Он криво усмехнулся:
— Если ты хочешь так это назвать…
— Я вообще не хочу это никак называть. — Она куталась в простыни, как будто они могли укрыть и защитить ее от невыносимой боли. — Я предоставляю это тебе.
— Ну что же, — Люк глубоко вздохнул, нестерпимо желая смягчить свои слова, — ничего не изменилось, Оливия. Ты по-прежнему женщина, на которой я женился в результате обмана — и от которой ушел, когда обман раскрылся. Мне нравится спать… нет, не так. Мы ведь не спим, правда? Мне нравится заниматься с тобой любовью. Но я тебе не верю.

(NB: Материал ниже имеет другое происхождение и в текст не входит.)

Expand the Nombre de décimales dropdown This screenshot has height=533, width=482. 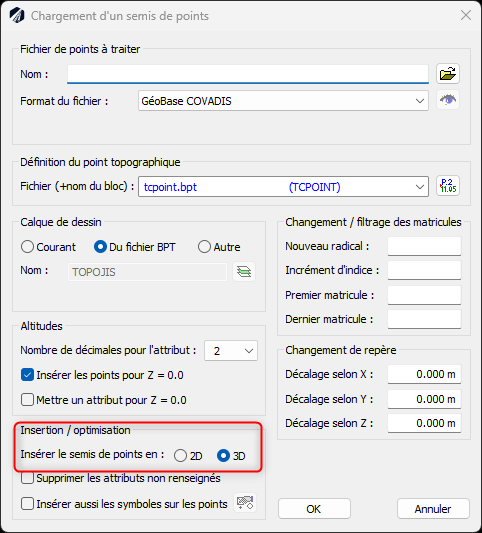(231, 350)
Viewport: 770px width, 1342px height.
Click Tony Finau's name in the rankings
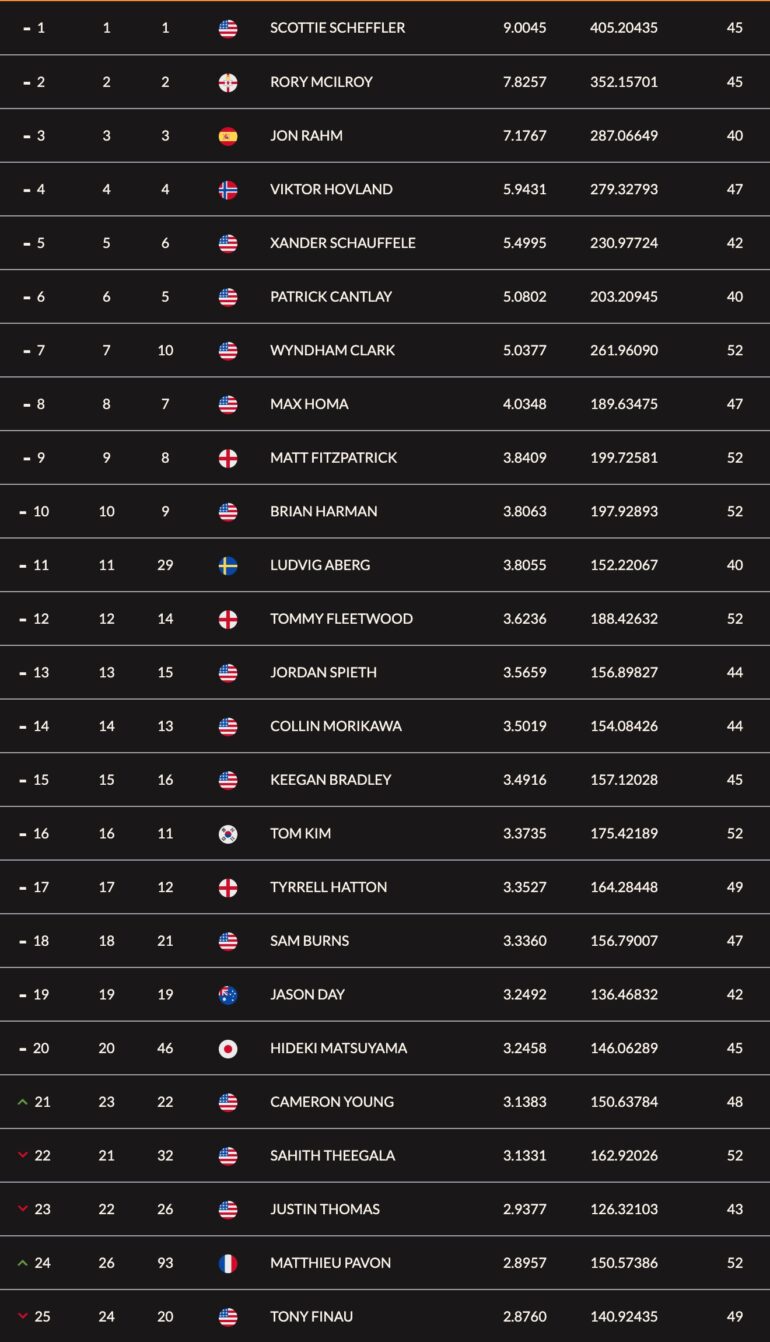point(311,1316)
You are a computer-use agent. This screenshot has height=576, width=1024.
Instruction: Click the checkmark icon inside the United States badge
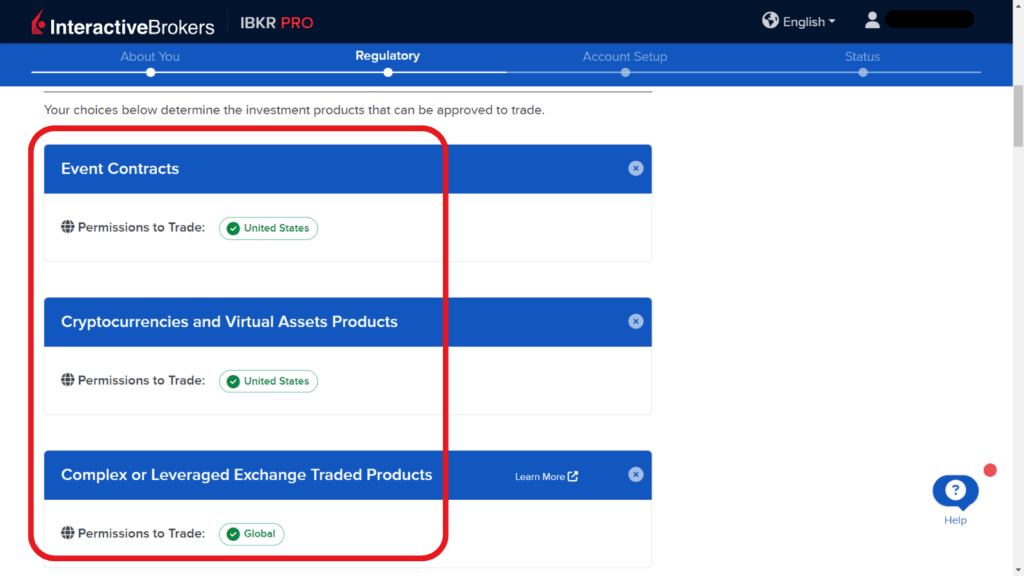[x=234, y=228]
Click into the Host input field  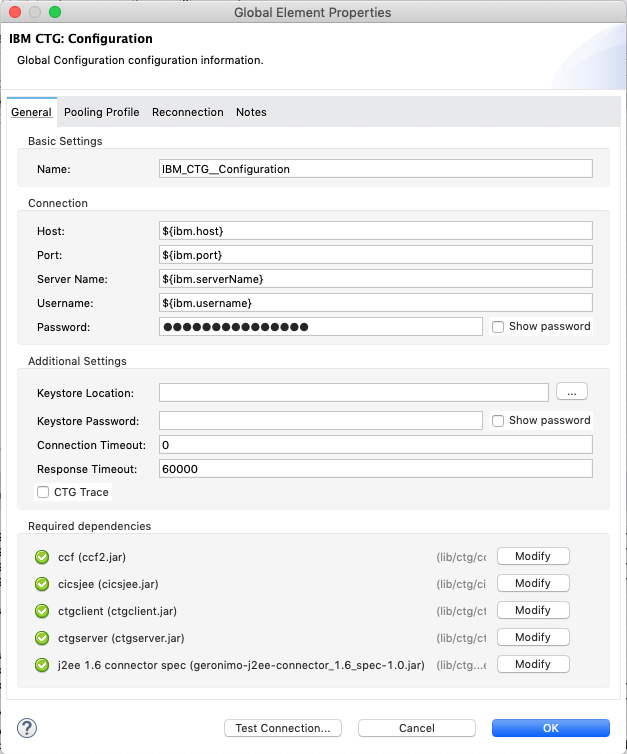[375, 231]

Оливия кивнула, и он опять почувствовал укол чего-то похожего на чувство вины. Она выглядела такой печальной, такой несчастной, такой… побежденной.
— Понимаю, — сказала она. — Мне давно следовало понять. Мы уже говорили об этом раньше.
Люк взял галстук и подошел к зеркалу. На него глянуло жесткое лицо со сжатыми в тонкую линию губами. И оно совсем не походило на лицо мужчины, только что самозабвенно занимавшегося любовью. Он буркнул себе под нос несколько крепких выражений, повязывая галстук, и увидел, что Оливия, полностью одетая, уже стоит у двери.